MULHER – Por que a mulher não tem frieira? Porque os pés permanecem aquecidos sob o fogão. A brincadeira foi mencionada na palestra, para ilustrar o preconceito de gênero. O sistema patriarcal demarcou privilégios. A exemplo, mencionou o promotor, anúncio dos anos cinquenta que indicava à mulher, manter-se receptiva ao marido que chegasse tarde em casa. Em relação à família, durante bom tempo prevaleceu a designação “pátrio poder”. Assim, em caso de controvérsia em relação ao filho, a decisão caberia ao pai. Atualmente a decisão cabe ao juiz. De acordo com José Olavo, o sentimento de superioridade do homem, não se impôs pelo verbo mas pela força física. Outro aspecto é o econômico pois a mulher, em muitas atividades profissionais, embora exercendo a mesma função, ainda recebe salário inferior ao homem. “A mulher é mais sentimental e também mais inteligente, pois estabelece mais sinapses entre os hemisférios do cérebro. Como é cuidadosa quando vai reagir, a mulher é mais lenta ao pensar sobre a melhor decisão. Daí o homem é mais rápido, grita, e consegue se impor. Mas na vida primitiva, ao homem cabia o empenho na caça e o combate na guerra.

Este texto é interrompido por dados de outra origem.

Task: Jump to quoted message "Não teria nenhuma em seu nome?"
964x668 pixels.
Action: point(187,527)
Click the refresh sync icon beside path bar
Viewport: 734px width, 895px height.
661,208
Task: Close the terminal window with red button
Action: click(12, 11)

À mulher, o comando da tribo, com a organização e julgamento. Mesmo assim, homem determinou superioridade através do físico” disse José Olavo.
HOMOSSEXUALIDADE – José Olavo ainda guarda carta de advogado, que o criticou sobre decisão favorável à adoção de criança por casal de homossexuais. Entre as menções, ameaça insinuando que o promotor seria “punido pela religião”. Ele acrescentou: “É forte o preconceito com o homossexual. Está entranhado e é violento. No Judiciário, o conservadorismo é gigantesco. Em determinadas instâncias, casos como adoção, são indeferidos por mero preconceito. Num País que se diz laico, curiosamente acontece resistência a qualquer alternação que fira dogmas religiosos. Ora, se o homossexual fere princípios cristãos, então irá para o inferno?”, ironizou.
SATANÁS – O preconceito acontece em todas as classes sociais. Num caso, negro levou em casa a namorada branca. Dos familiares, ouviu que era absurdo chegar com a “loirosa na residência da família”. Apóstolos questionaram Jesus devido à proximidade com Zaqueu, homem rico da época. No entanto, observou José Olavo, Zaqueu a muitos ajudava com o seu dinheiro. E essa, mencionou, é a responsabilidade do rico, o que faz com a fortuna. O promotor também comentou sobre aluna no curso de direito que, descontente com a turma de colegas, afirmou que eles estariam “movidos por Satanás”. Ora, Satanás é uma imagem de quadro da idade média, cuja figura do mal era representada por “chifrudo”. E o promotor concluiu observando que, subjugando vítimas, o “preconceito é forma de dominação”.